Огонь войны - [32]
ОГОНЬ ВОЙНЫ (перевод Ю.Рябинина)
Мать рассказывала мне, что кровь из моей пуповины пролилась на каракумский песок. Наш глинобитный домишка стоял на самом краю села, и сразу же за растрескавшимся, скособоченным дувалом, почти подпирая его, теснились дымящиеся на ветру и медленно оплывающие барханы. Но мне, еще в пеленках увезенному из села в город, так и не пришлось жить рядом с барханами. Увидел я их по-настоящему только на фронте, в Приднепровье.

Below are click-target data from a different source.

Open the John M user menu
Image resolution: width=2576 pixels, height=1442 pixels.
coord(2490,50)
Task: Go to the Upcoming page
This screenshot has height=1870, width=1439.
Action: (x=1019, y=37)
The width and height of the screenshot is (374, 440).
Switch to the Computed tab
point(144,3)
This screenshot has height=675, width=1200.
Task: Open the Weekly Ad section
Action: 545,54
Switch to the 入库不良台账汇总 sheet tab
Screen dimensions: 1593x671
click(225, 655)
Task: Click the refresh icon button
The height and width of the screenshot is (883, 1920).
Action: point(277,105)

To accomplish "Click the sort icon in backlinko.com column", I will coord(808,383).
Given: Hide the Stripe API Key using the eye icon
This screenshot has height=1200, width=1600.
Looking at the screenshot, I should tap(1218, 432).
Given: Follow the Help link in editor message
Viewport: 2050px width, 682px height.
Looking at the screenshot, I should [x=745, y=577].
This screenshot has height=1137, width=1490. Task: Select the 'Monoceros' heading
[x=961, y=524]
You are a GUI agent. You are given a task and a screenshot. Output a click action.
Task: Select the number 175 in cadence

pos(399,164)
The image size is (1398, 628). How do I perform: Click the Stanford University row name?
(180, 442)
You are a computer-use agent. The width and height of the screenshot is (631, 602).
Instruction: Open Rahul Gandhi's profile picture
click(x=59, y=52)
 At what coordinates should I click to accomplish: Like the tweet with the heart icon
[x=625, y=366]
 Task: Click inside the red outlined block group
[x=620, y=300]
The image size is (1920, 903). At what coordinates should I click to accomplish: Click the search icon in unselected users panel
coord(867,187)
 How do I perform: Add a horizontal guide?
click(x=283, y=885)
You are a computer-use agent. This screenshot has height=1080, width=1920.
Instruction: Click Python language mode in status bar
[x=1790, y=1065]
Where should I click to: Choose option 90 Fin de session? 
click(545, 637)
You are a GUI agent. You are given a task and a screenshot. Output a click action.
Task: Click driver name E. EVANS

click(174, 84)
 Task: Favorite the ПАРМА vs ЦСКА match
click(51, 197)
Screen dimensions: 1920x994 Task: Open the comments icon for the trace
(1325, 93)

…Подходил к концу сорок третий год. Вокруг нас угрюмо громоздились горы песка. Кривыми зигзагами на них темнели траншеи.
На нейтральной полосе, прямо против моего окопа, левой рукой обнявши землю, закостенело лежал человек в выцветшей шинели.
Я знал его. Он был сапером, к каждую ночь, неожиданно появляясь из темноты, ему приходилось проползать мимо меня туда, к нейтральной полосе, — искать и обезвреживать немецкие мины. Вчера он даже спрыгнул ко мне в окоп, чтобы покурить украдкой, в рукав шинели. Мы перебросились несколькими словами. До войны он был маркшейдером в Горловке, — я никогда и ничего не слышал об этой профессии. Покурив и старательно затоптав окурок, он полной грудью вдохнул степной, саднящий ноздри воздух и даже, как мне показалось, закрыл глаза от удовольствия.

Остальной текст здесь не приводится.